Saturday, 1 September 2012

Faith and music

This years Greenbelt had, for me, a strong emphasis on music. I heard 10 or so acts on two stages, and missed catching at least one other. All of the music I heard was excellent, and being right at the front for most of it, I could seriously engage with the performances.

I have realised - again - that I am definately a front-row person. I love being right up there, seeing what is going on, close to the performance. And the volume you get there I love, although I realise that others do not enjoy having their ears blasted like that. But when the bass notes make your clothes vibrate, there is a real sense of being part of the performance.

If I have a criticism, it would be that the musical style was rather "folky", and I would have liked to see the big stage used for rock, at least some of the time. But Seth Lakeman, The Proclaimers, Bellowhead were all quite capable of filling the stage - I have no problems with who we had, just would have liked more or others too. There is a danger that we present Christianity as a folk-liking faith, and miss the fact that the musical range of Christians is as wide as anyone else. It was a great sight to see a metal band on the Canopy stage, and see the reaction of so many people to hearing this - but it is part of the music scene, and some people enjoy this.

However, one performer made an interesting comment, which I thought was right on the mark. Speech Debelle is a rapper, so we had some hip-hop on the main stage. She said that when she was asked, she wasn't sure whether she should come, because she wasn't a Christian. However, she said, the message of some of her songs was relevant - "Live for the Message" for example. I think she had a point, and I am glad she was there.

I have thought for many years that the most challenging and insightful music and lyrics come from artists who do not claim to be Christians. The huge majority of contemporary and worship Christian music seems to be a rehashing of the same ideas, words, emotions. It makes me wonder why we bother producing more and more of it - seriously, why do we have a Christin Music industry, when no-one seems to produce anything different. It is not that I don't appreciate music - I love it, and I play it - but I like to be made to think, not just told how lovely God is.

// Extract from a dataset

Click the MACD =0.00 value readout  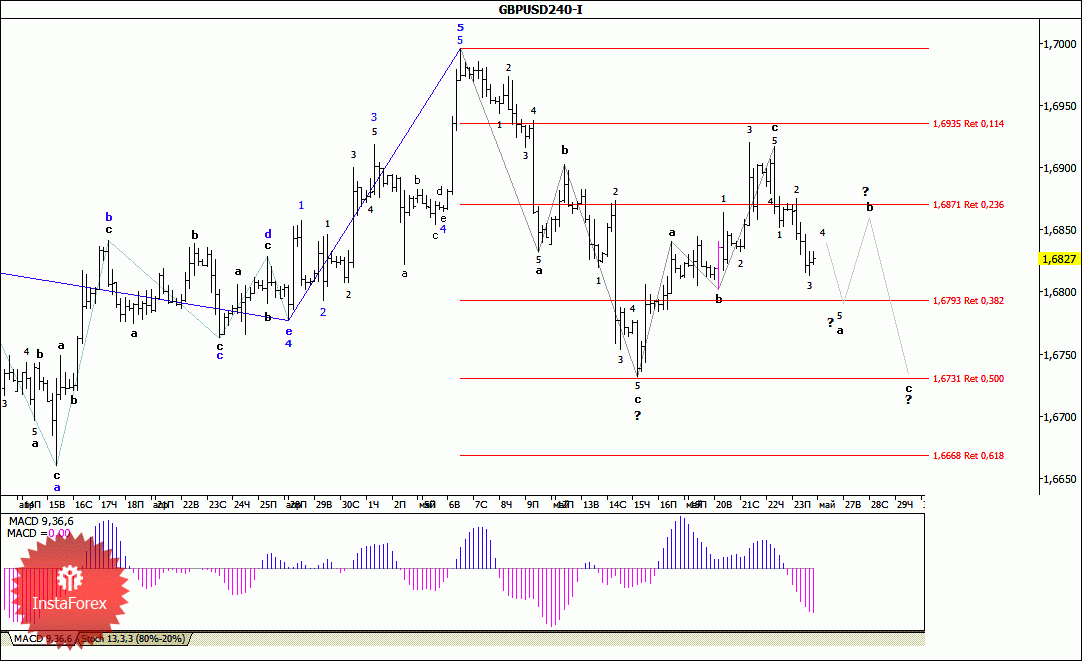click(39, 533)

I have found inspiration from dance music (I still like trance, and there are some great messages in this music often), rock music, rap - pretty much anything I have listened to has somewhere given a new and fresh message. If you want social commentary, spiritual challenge, uplifting or revitalising, I think there is some form of contemporary - and not explicitly Christian - music that does that. And most of it is better than a lot of "Christian" music.